The Florida Board of Governors, yesterday, vote to remove hunters of classes, many touching on race and gender, from the general education offerings at all 12 state public universities, further 'whitewashing' the systems' educational offerings.
For example, students at Florida State University can cheer on the Seminoles across multiple sports, but they can no longer learn about the namesake tribe of Indigenous Americans as part of FSU’s general education offerings.
Florida colleges have spent months rethinking their general education requirements following a change in state law. Thursday’s efforts marked the final step in a contentious and controversial process that brought significant changes to all 12 state universities. Critics accuse the board and system officials of taking a heavy-handed approach and targeting specific topics or courses, while state officials have argued revisions were necessary both to simplify the curriculum and to strip it of “indoctrination.”
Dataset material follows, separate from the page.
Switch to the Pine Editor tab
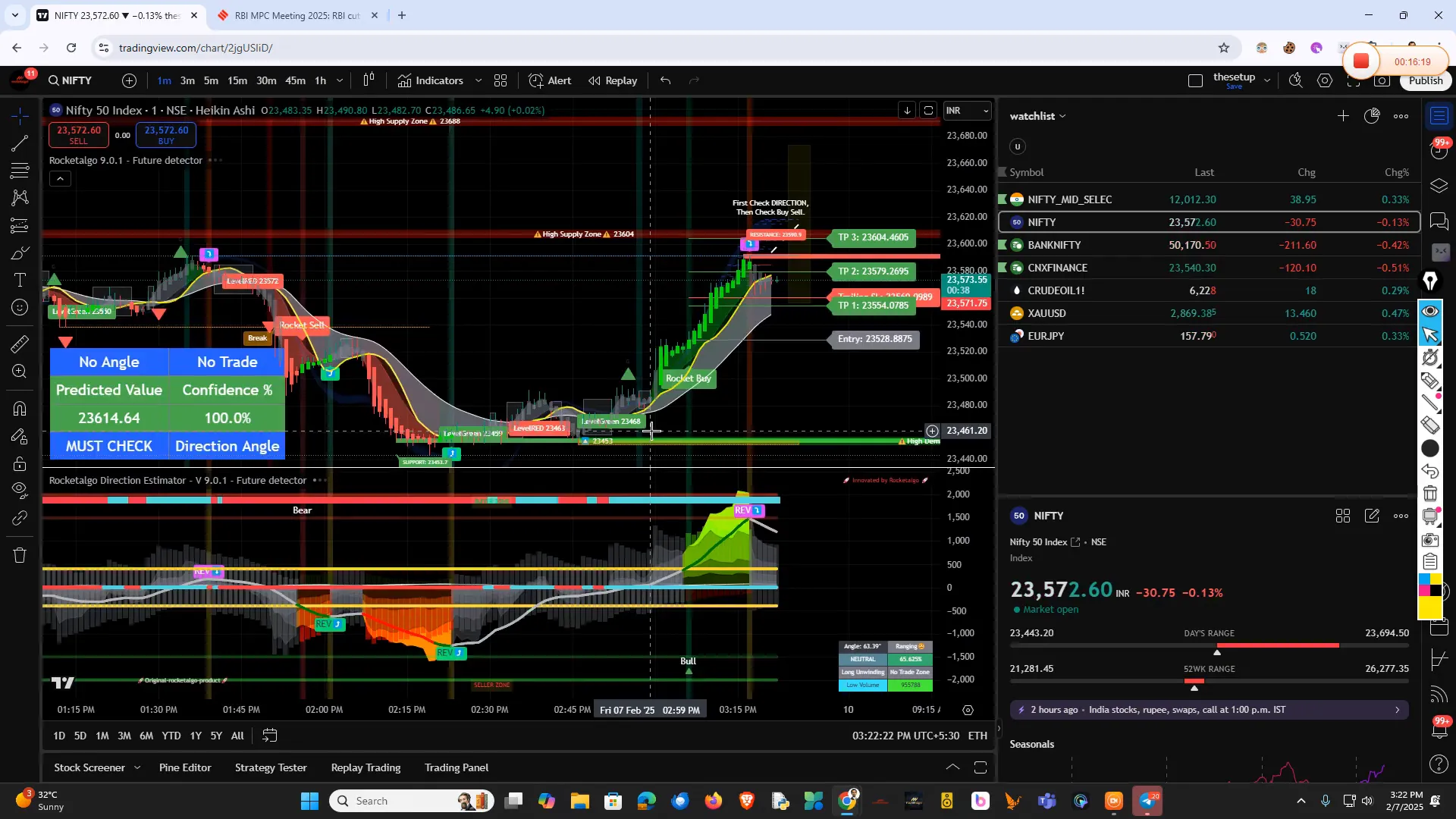point(184,767)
Now, American History 583: The Seminoles and the Southeastern Indians, African American History, is part of hundreds of courses across Florida’s public universities that will no longer count toward general education credit as part of the extensive overhaul. Neither will Black Women in America or LGBTQ History, both of which were previously included as general education offerings at in the SUS. Those are just several of numerous courses touching in some way on race, gender or sexuality that institutional boards voted in recent months to drop from general education. All 12 Boards of Trustees then submitted a pared-down list of classes to FLBOG for approval. Three Bible courses remain eligible for general education credit at FSU.
State lawmakers required colleges in 2023 to review general education classes in an effort to cut “courses with curriculum based on unproven, speculative or exploratory content,” according to materials shared with the Board of Governors in a presentation for Thursday’s vote.
The Florida Board of Governors unanimously approved the new suite of gen ed classes Thursday, though some members tried to downplay the notion that the state was trying to limit knowledge.
“We are not prohibiting universities from offering courses,” Timothy Cerio, chair of the Academic and Student Affairs committee, said at the meeting. Instead, he emphasized that those courses are just being removed from general education curriculum and will remain available as electives.
State University System of Florida chancellor Ray Rodrigues depicted the vote on general education as stripping indoctrination from curricular offerings. Rodrigues argued that the American public has lost faith in higher education, citing a recent Gallup poll that noted shrinking public confidence in the sector. Among the reasons for that diminished confidence, particularly among Republican respondents, is the belief that colleges push liberal agendas.
“The general education curriculum that was approved today makes Florida the only state in the nation to address the No. 1 reason why the American people have lost confidence in higher education,” Rodrigues said during the meeting. “We can confidently say that our general education courses that students have to take in order to graduate will not contain indoctrinating concepts.”
United Faculty of Florida, a union representing 25,000-plus professors, denounced the move toward scaled-back general education offerings.
“Florida is at the forefront of an assault against public education, restricting the subjects students can study from K-12 to the colleges and universities,” UFF declared in a news release ahead of Thursday’s vote, casting FLBOG’s actions as “bureaucratic and political overreach.”